考慮到他們年紀大了,陶端縉安排鄧小平在機修班用柴油洗零件,卓琳則在電工班拆、洗線圈。但后來他發現,洗零件需要不斷地蹲下和起身,小平當時已經65歲了,蹲下和起身都比較費勁,站起來時不得不深呼一口氣,然后再費力地蹲下繼續干活。而且,由於長期與油打交道,小平的手開始過敏,皮膚經常起疙瘩。

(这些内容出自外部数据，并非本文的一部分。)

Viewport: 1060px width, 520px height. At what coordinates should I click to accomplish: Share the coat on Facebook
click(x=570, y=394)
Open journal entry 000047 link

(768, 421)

陶端縉看在眼裡,覺得非常內疚,決定給小平換個更適合他干的活。不久,陶端縉便重新安排小平按照圖紙去描線。很快,他又發現以老人的眼力干這份“精細活”,還是很吃力。最后,在征求小平意見后,又換作鉗工,雖然這個活兒很費力,但小平卻很適應,干起來像一位老鉗工。經過對比,小平相當於四級鉗工!小平笑著解釋道:“當年我在法國勤工儉學時,就干過這活兒。”每天,小平都干得大汗淋漓,大家勸他做累了就休息一會兒,他卻說:我出身毛毛汗,會更舒服一點。
“不怕,熱一熱,還能吃”
不管刮風下雨,小平每天都堅持准時上下班,進門時笑瞇瞇地用四川話給大家打招呼:早上好!下班又是一句:明天見。如果哪個工友有一兩天沒有上班,等到見面時,小平便會關切地問,昨天怎麼沒有來上班,是不是生病了?對工人同志的關心溢於言表。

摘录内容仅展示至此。